Prompt: Please read the pasta recipe text below and say whether each statement agrees with it, answering yes or no and quoting the words of the text that decide it. 1. The writer learned the family sauce recipe from their father. 2. The special ingredient in the family sauce is basil. 3. The grown-up version of the dish is made with rice noodles.

Page text:
(begin)

Recipes: Creamy Truffle Pasta with Roasted Romanesco
If you hadn’t guessed by now from my last name, I’m Italian. Okay, I’m part Italian – part Portuguese. I’m just starting to explore my Portuguese roots more, but have always had a clear connection to Italian side via our culinary traditions.
Pasta of some sort was always a staple in my house growing up. My dad taught me our family’s “secret sauce” recipe when I still had to stand on a stool to see into the pot on the stove. He showed me how to sweat the onions, how to balance the blend pureed and chopped tomatoes for the perfect texture, and what special ingredient (hint: fennel seeds) made our sauce so special – shh don’t tell anyone! We even had a hand crank pasta maker that we’d press our own pasta with on the rare occasion my dad was really feeling inspired.
But typically, it was the boxed spaghetti flash cooked in a pot of boiling water and loaded with the family red sauce. Or that kids variation with spaghetti covered in melted butter, salt and parmesan cheese…remember that one? I have some serious childhood memories around long days spent playing outside until we were completely exhausted and coming inside to scarf down big bowls of buttery pasta!
This recipe is the adult spin off of that rich, cheesy pasta I used to eat as a kid. The grown up, gluten-free version uses my favorite kelp noodles coated in a creamy white truffle sauce made from steamed cauliflower, soaked sunflower seeds, nutritional yeast, caramelized onions, shallots and white truffle oil. Roasted romanesco, chopped kalamata olives, peppery arugula and fresh herbs finish this dish off. I could eat this everyday.

(end)

Recorded information:

(begin)

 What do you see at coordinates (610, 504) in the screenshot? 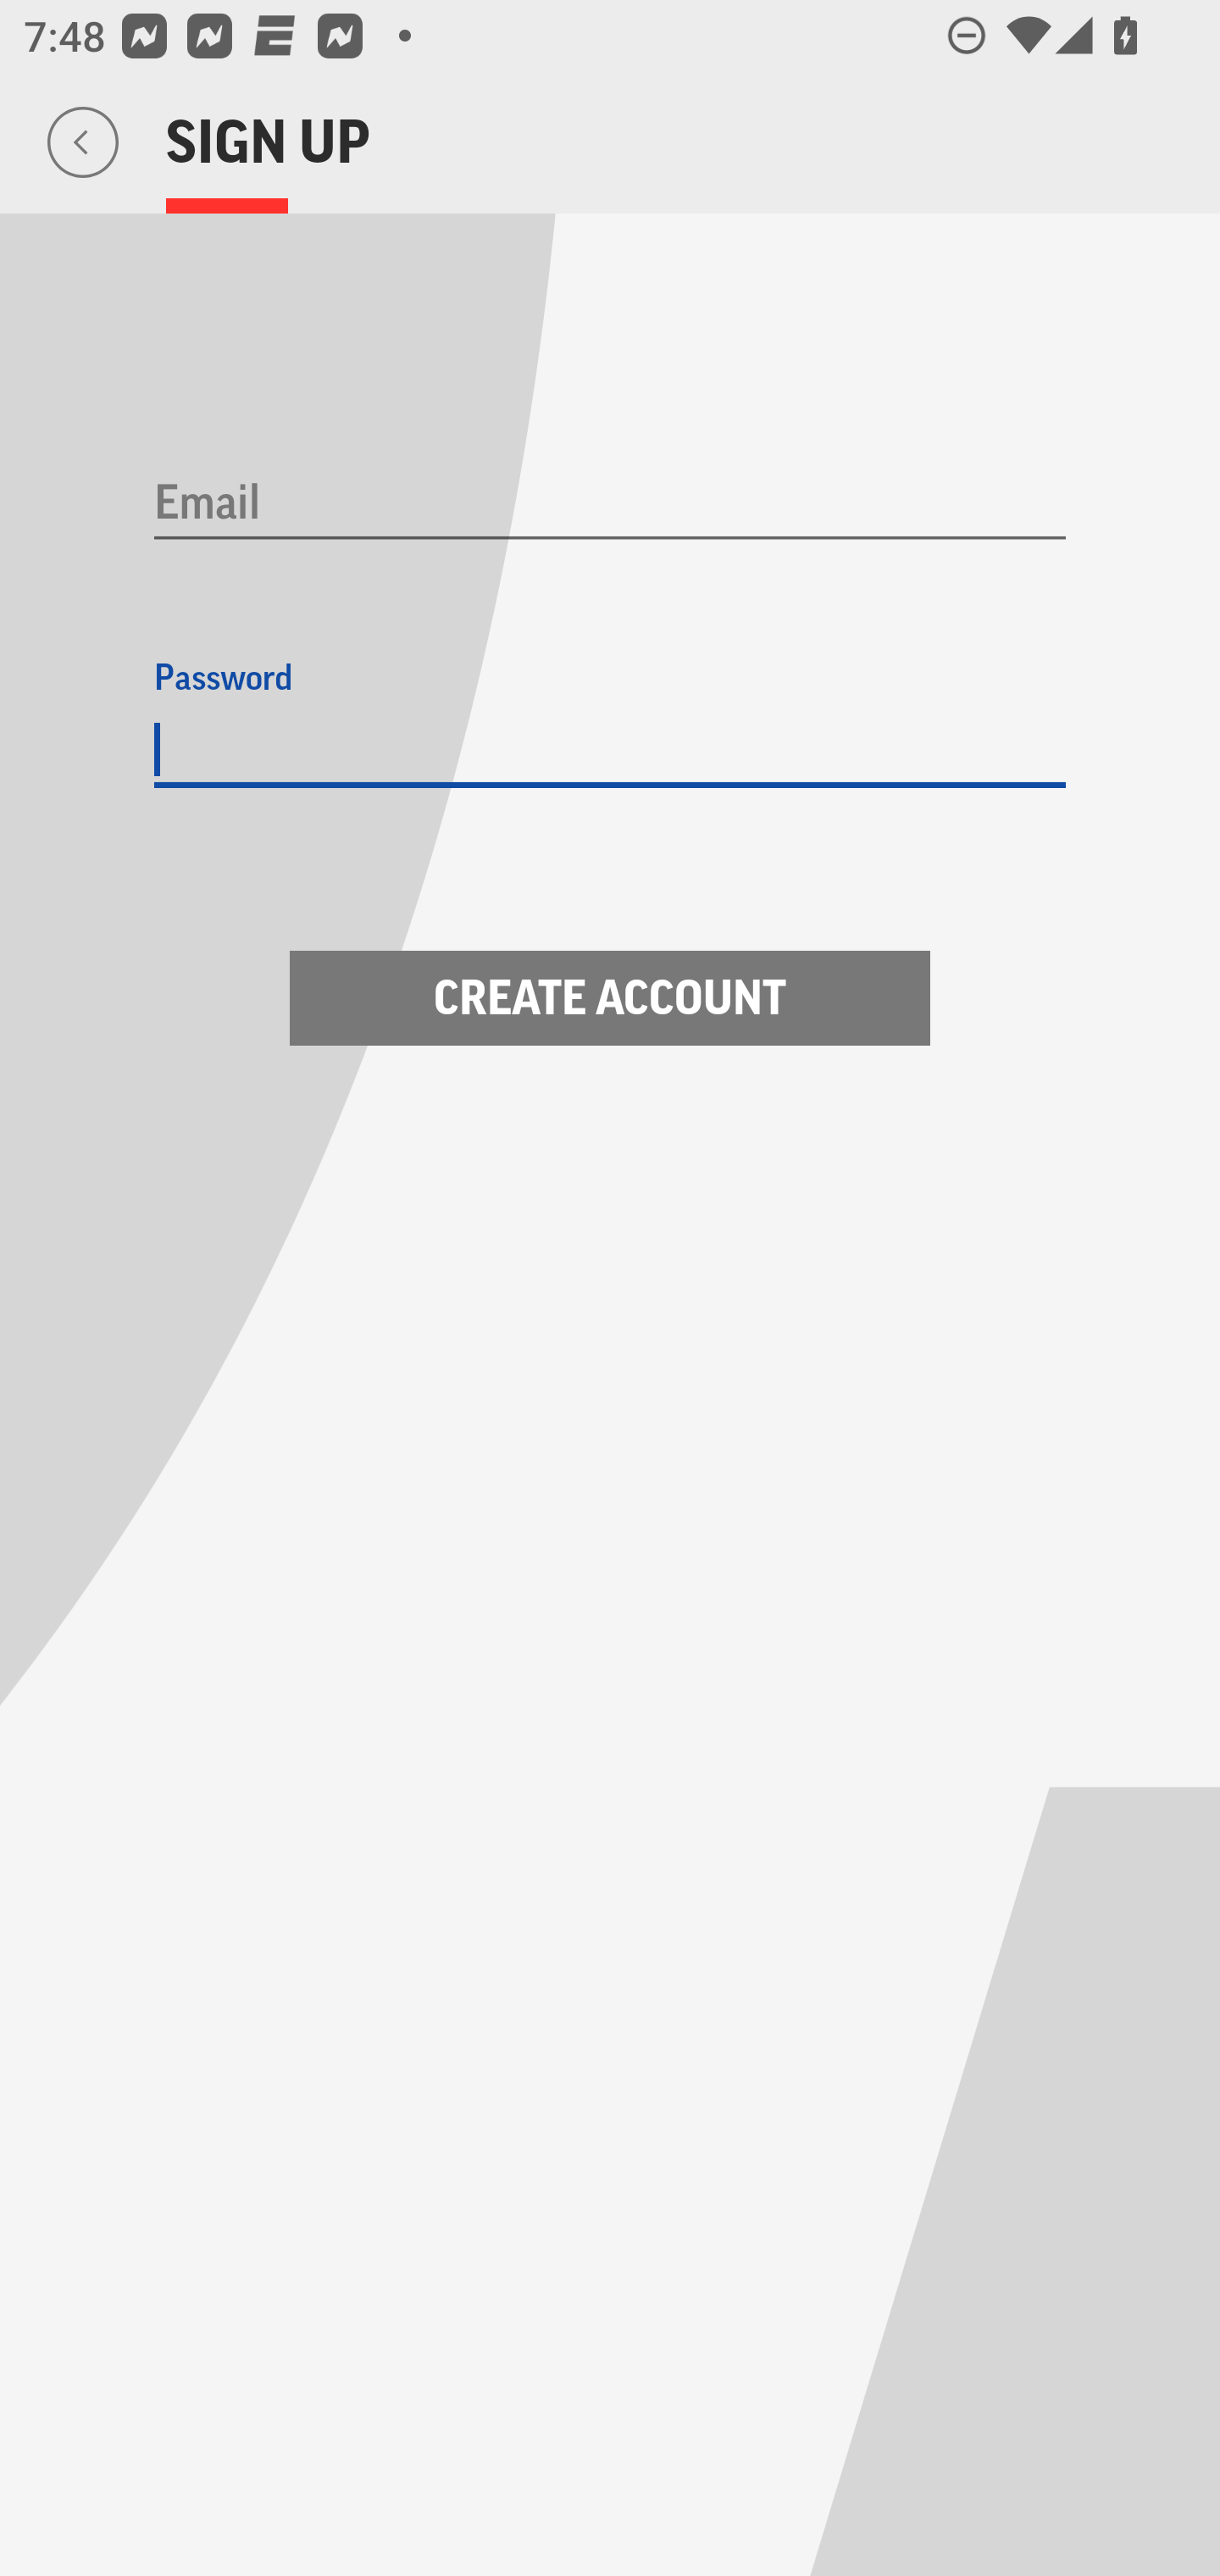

(end)

Written reply:
1. Yes: "My dad taught me our family’s “secret sauce” recipe"
2. No: "what special ingredient (hint: fennel seeds) made our sauce so special"
3. No: "uses my favorite kelp noodles"